Introduction

The need to capture and process big data is the main driving force behind NoSQL database popularity. The stored data must be accessible at all times, from any location, and on any device. One way to cater to the growing demand is to scale up and buy a bigger server. However, it is more efficient to scale out and use a cluster of on-demand servers.

The relational database model is not well-suited for a distributed system spanning multiple machines. NoSQL databases provide a viable solution by focusing on performance and availability while also sacrificing some of the consistency usually identified with relational databases.

This tutorial uses straightforward examples to highlight basic NoSQL concepts, features, and types.

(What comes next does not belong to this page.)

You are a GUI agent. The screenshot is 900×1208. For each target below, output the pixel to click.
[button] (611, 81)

Icons representing the types of NoSQL databases.

What is NoSQL?

NoSQL (Not SQL or Not Only SQL) is a generic term used for databases that do not depend on a relational model. The data does not need to have a strict schema nor the usual SQL table structure. Most commonly, the data is aggregated as key-value pairs, JSON documents, graphs, or wide-column tables.

By using NoSQL databases, you can store immense volumes of unstructured data as it comes in and structure it at a later point. As expected, this leads to much better throughput, read/write speeds, and allows you to scale out servers horizontally.

Non-relational databases, when applied in the right use-case environment, bring significant benefits in terms of performance and flexibility. However, not applying a schema at the data entry point also means it is more difficult to query NoSQL databases, maintain data consistency, and establish relationships between data sets.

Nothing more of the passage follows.